No exterior, a simbiose entre fé e rock já se cristalizou há muito tempo. Lá fora, são organizados até megafestivais reunindo bandas crentes, como o de Cornerstone (“Pedra angular”, em bom português), nos Estados Unidos, um dos mais famosos do gênero. O Bob Fest, na Suécia, reunia as principais bandas européias. Já o Rock on the Rock, realizado na Itália, expandiu o seu cast e abriu o leque para gêneros ainda mais proscritos pelos evangélicos conservadores, como o punk e o hip-hop. Os festivais são uma das armas de alcance na Europa laica e materialista de hoje, reunindo milhares de jovens do Velho Mundo. Também multiplicam-se as igrejas alternativas baseadas no estilo, como a Sub Church, na Noruega, e a Jesus Freaks, na Alemanha.
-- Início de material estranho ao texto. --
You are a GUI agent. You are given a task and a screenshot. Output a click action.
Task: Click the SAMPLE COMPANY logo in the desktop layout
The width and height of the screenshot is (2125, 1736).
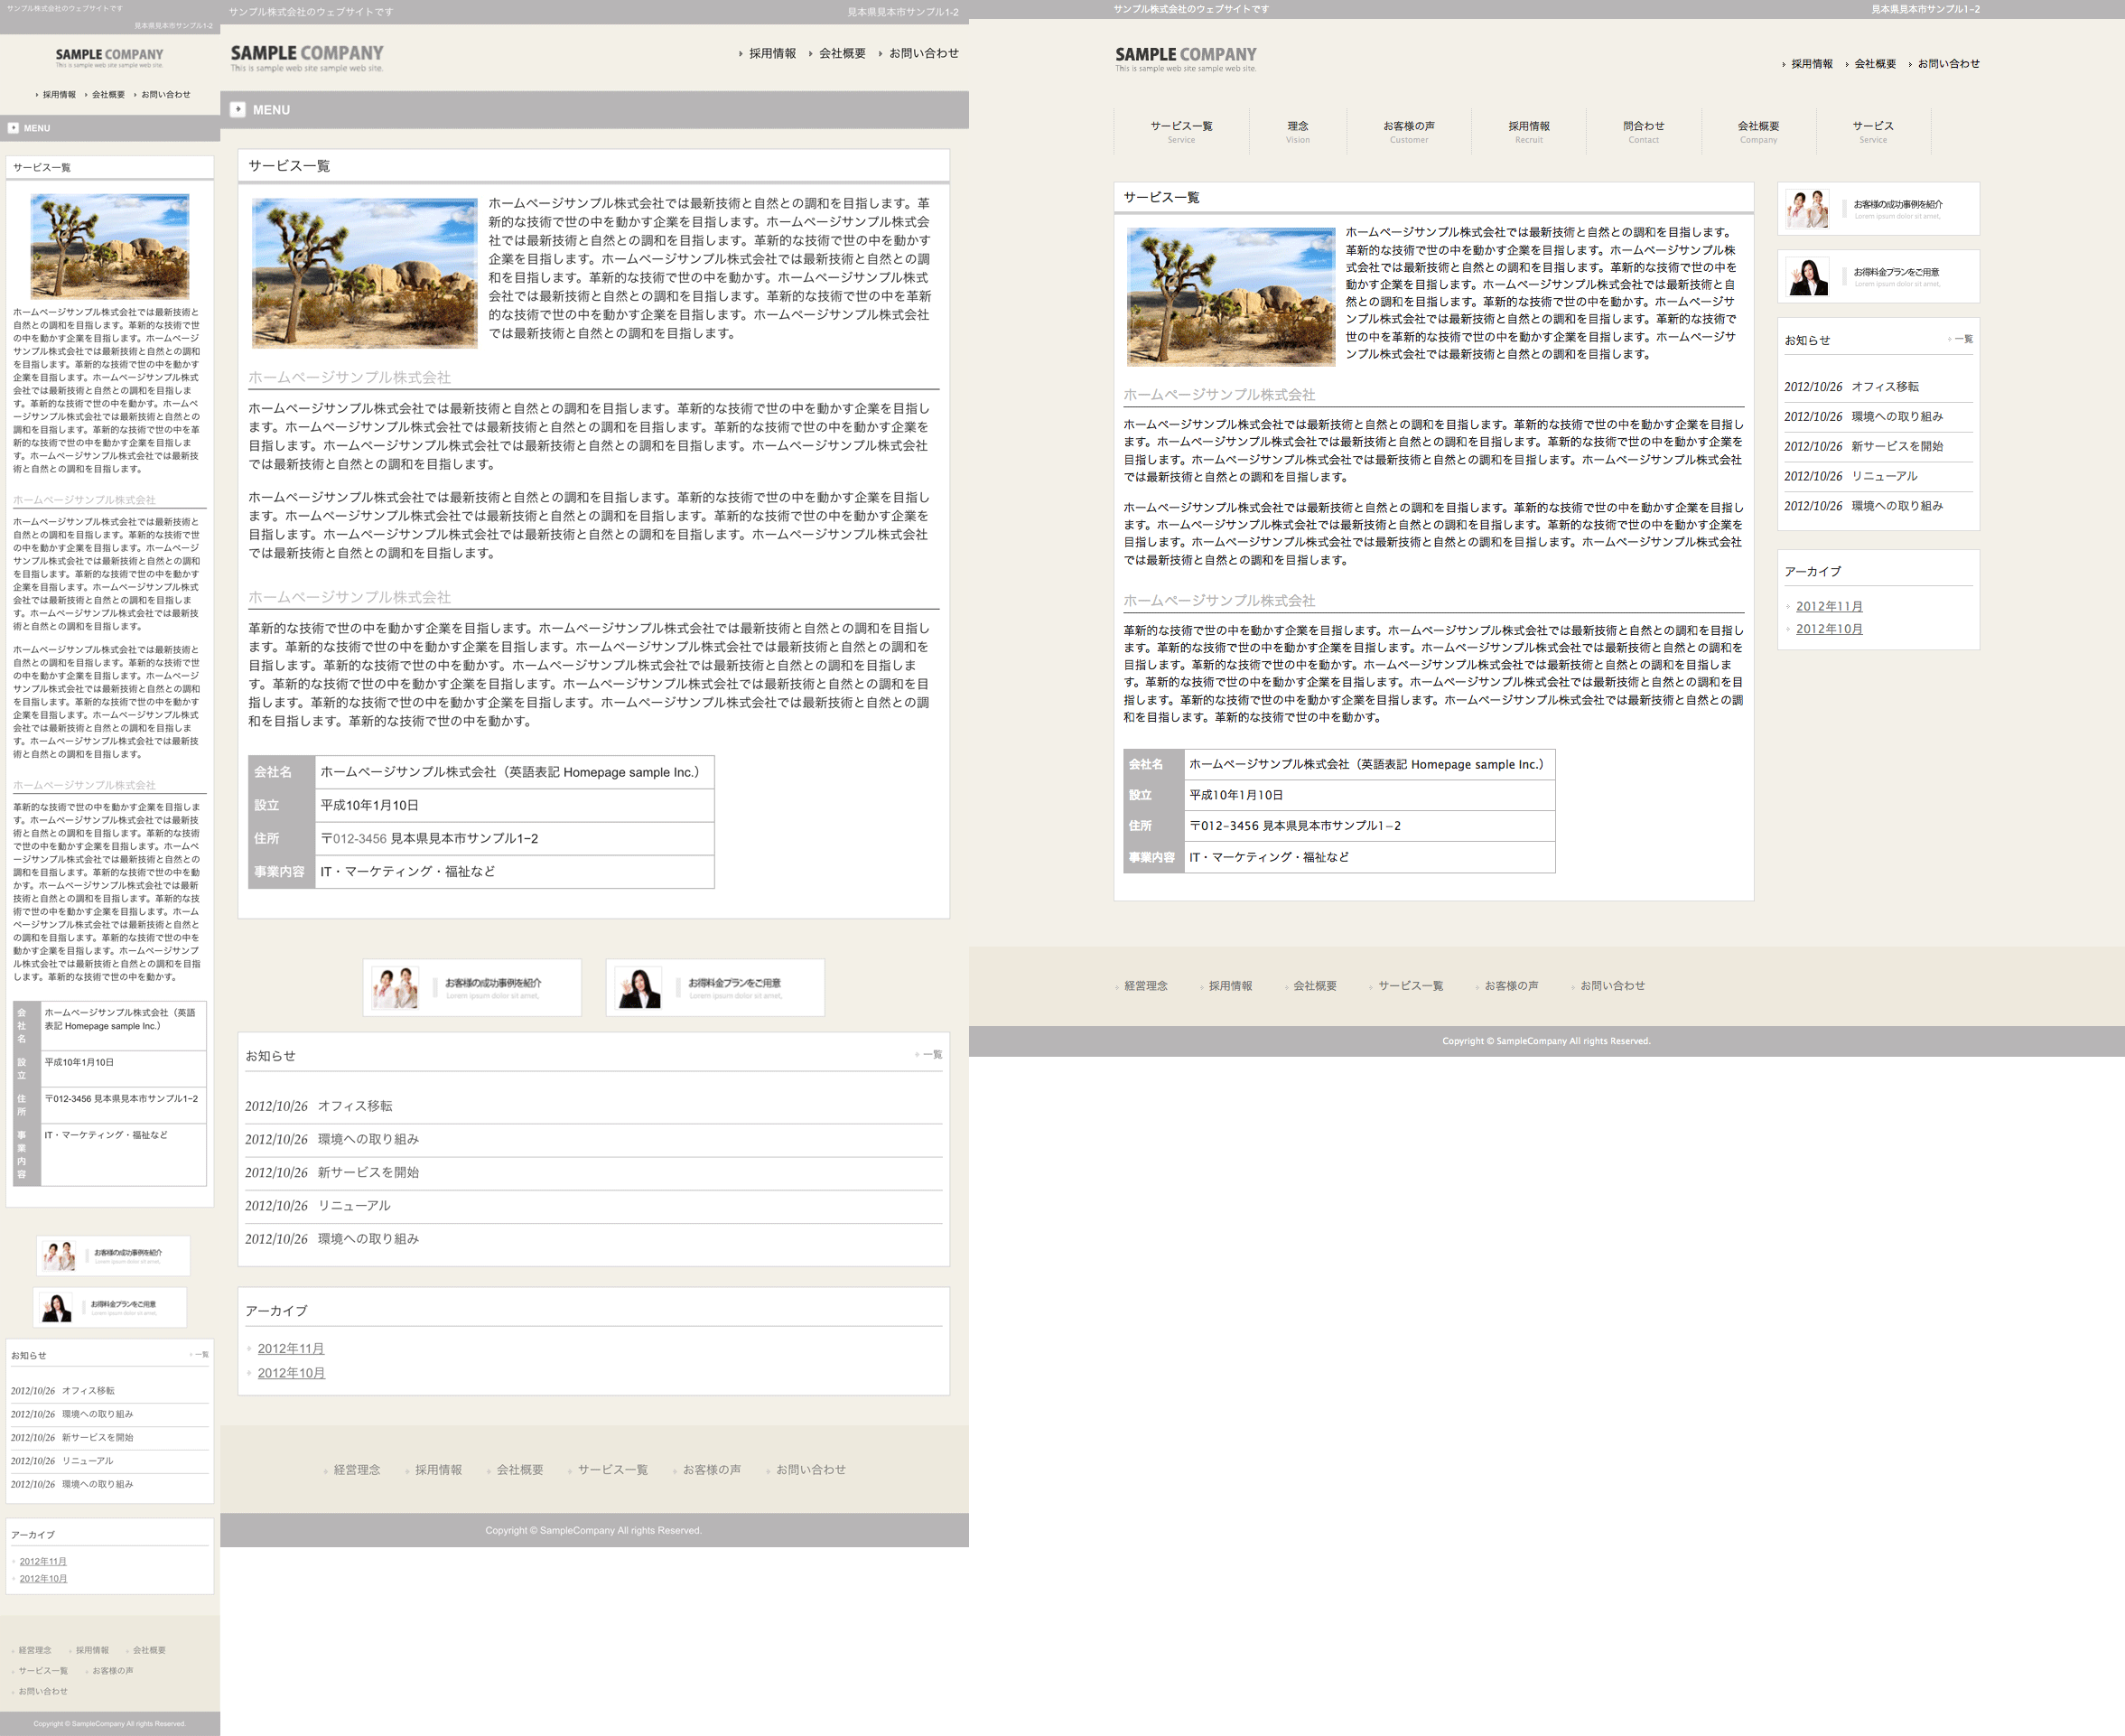pyautogui.click(x=1185, y=59)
O alemão Herbie Langhans, vocalista da banda Seventh Avenue, descreveu, em entrevista à revista Sacred Sound, publicação especializada em rock cristão, que esses movimentos são “verdadeiras ilhas de alcance para os jovens europeus, que possuem pouco conhecimento de Jesus”.
Para Cláudio Tibérius, 41 anos, editor de imagem da TV Bandeirantes e redator da Sacred Sound, este tipo de música encerra uma riqueza cultural da qual a Igreja deve se aproximar. Porém, ele adverte que este universo tem uma dinâmica própria. E cita a si mesmo como exemplo: “Quando me converti, eu curtia heavy metal, e achei que não precisava mudar meu visual para servir ao Senhor”, lembra. “A necessidade de se envolver neste meio para influenciá-lo por meio do Evangelho é urgente. Mas o que tenho visto ao longo desses anos é o desejo de muitas bandas serem vistas em seu próprio território, realizando eventos voltados para o público cristão, com uma capa de evangelismo, organizando shows nas igrejas ou levando bandas cristãs para tocar em bares ou casas de espetáculos. Não sou contra quem produz eventos nas igrejas, desde que se proponha a criar algo diferente do que já foi feito à exaustão”, pondera.